• To do:
Copy exactly the stretch of data below from the line with "You are a GUI" through the line with "Task: Click the Audio icon in the sidebar", including both of those lines.

Data entries:
Segment Open
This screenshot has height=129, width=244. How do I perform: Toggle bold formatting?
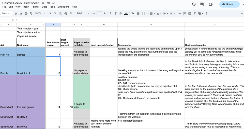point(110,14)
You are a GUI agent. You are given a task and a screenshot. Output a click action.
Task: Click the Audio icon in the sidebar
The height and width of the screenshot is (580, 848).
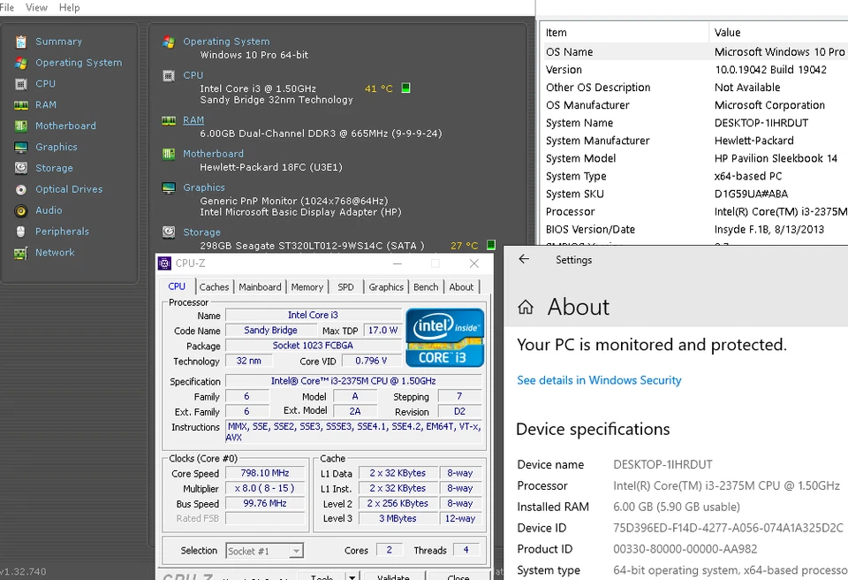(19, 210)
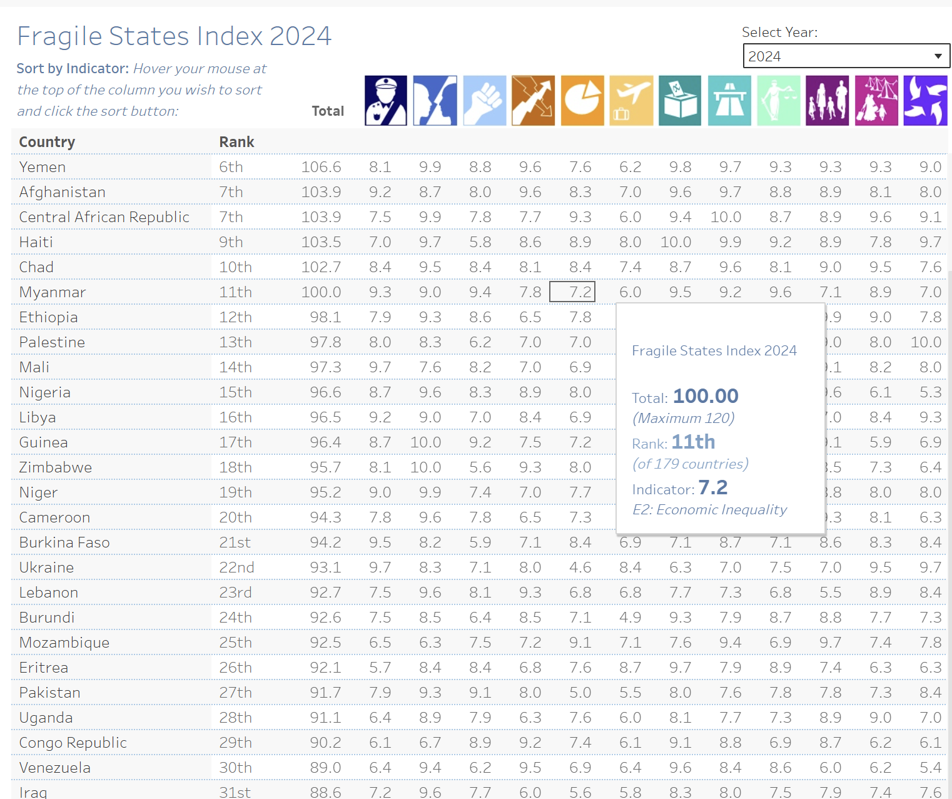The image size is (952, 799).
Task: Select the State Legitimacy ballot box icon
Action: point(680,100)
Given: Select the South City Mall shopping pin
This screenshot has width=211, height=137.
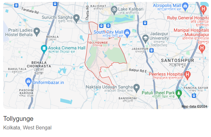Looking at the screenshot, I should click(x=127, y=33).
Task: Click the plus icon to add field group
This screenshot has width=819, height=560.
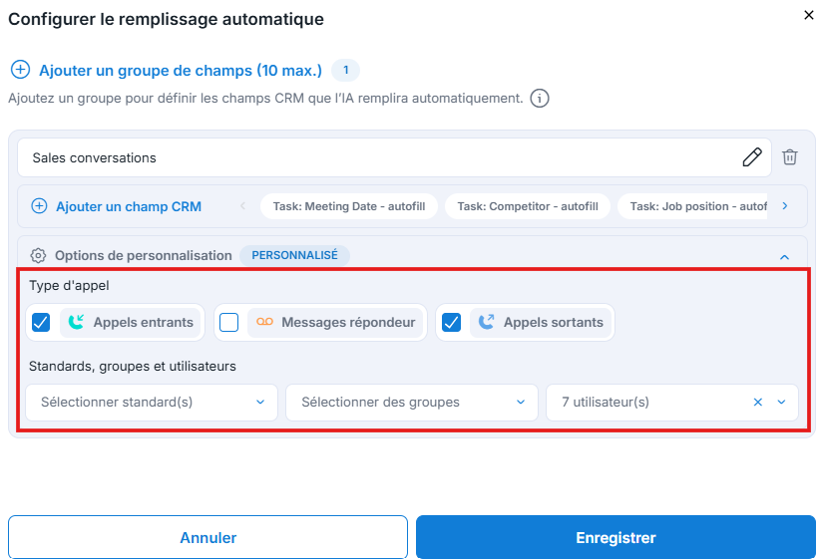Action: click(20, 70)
Segment Closed
• Your solution:
You are a GUI agent. You are given a task and a screenshot. Output a click action.
Task: Click the Audio icon in the sidebar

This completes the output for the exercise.